L’abbé Cloutier a trois sœurs qui vivent toujours à Trois-Rivières : Marthe-Irène, Étiennette et Gilberte.

*   Ne pas oublier que cet article est parue dans le journal Le Nouvelliste en date du 29  mars 1980

DE ZACHARIE À LÉO CLOUTIER  

I        Zacharie Cloutier fils de Denis et de Renée Brière, de Saint-Jean-de-Mortagne, Perche (Orne), marié à Saint-Jean-de-Mortagne, le       13 juillet 1616, à Xainte Dupont, veuve de Michel Lermusier.

 II       Charles Cloutier marié à Québec, le 20 avril 1659, à Louise Morin, fille de Noël et d’Hélène Desportes.

 III     Zacharie Cloutier marié à Château-Richer, le 23 mai 1708, à Jeanne Bacon, fille d’Eustache et de Louise  Guimont.

 IV     Zacharie Cloutier marié à Château-Richer, le 13 novembre 1737, à Agnès Bélanger, fille d’Alexis et de Marie LeSot.  

VI     Louis Cloutier marié à Sainte-Geneviève-de-Batiscan, le 23 janvier 1809 à Judith Frigon, fille d’Augustin et de Marie Lefebvre.  

VII    Urbain Cloutier marié à Saint-Prosper, le 3 mars 1851, à Henriette Cossette, fille de David et de Catherine Lefebvre.

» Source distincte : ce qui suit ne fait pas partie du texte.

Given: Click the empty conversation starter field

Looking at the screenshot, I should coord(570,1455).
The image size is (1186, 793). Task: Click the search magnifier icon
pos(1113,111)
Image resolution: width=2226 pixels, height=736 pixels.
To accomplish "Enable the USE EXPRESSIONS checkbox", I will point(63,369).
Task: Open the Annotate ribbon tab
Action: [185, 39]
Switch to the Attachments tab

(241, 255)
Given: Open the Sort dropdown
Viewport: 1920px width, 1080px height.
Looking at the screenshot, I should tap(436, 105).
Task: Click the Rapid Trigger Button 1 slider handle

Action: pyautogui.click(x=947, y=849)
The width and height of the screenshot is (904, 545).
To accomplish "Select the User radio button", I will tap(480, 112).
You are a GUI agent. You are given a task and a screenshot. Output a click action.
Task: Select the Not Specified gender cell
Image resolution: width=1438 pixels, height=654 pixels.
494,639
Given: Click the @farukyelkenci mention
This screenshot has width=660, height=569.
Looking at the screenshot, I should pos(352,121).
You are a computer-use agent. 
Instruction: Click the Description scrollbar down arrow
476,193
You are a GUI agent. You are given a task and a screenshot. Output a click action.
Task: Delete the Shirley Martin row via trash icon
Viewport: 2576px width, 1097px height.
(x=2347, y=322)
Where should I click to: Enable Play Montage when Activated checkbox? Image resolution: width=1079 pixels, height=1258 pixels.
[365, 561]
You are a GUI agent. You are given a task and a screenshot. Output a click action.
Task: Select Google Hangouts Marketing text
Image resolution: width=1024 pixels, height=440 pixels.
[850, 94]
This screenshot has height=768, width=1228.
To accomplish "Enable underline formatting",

 VIII  Désiré Cloutier            marié à Saint-Narcisse, le 12 septembre 1882, à Léonie Hamelin, fille de Dieudonné et de Lucie Mongrain.

 IX     Joseph-Alfred Cloutier marié à Saint-Narcisse, le 22 octobre 1912, à Marie-Louise Brouillette, fille de Télesphore et de Georgina  Trépanier.

 X       Enfants : Léo (prêtre), Étiennette, Gilberte et Marthe.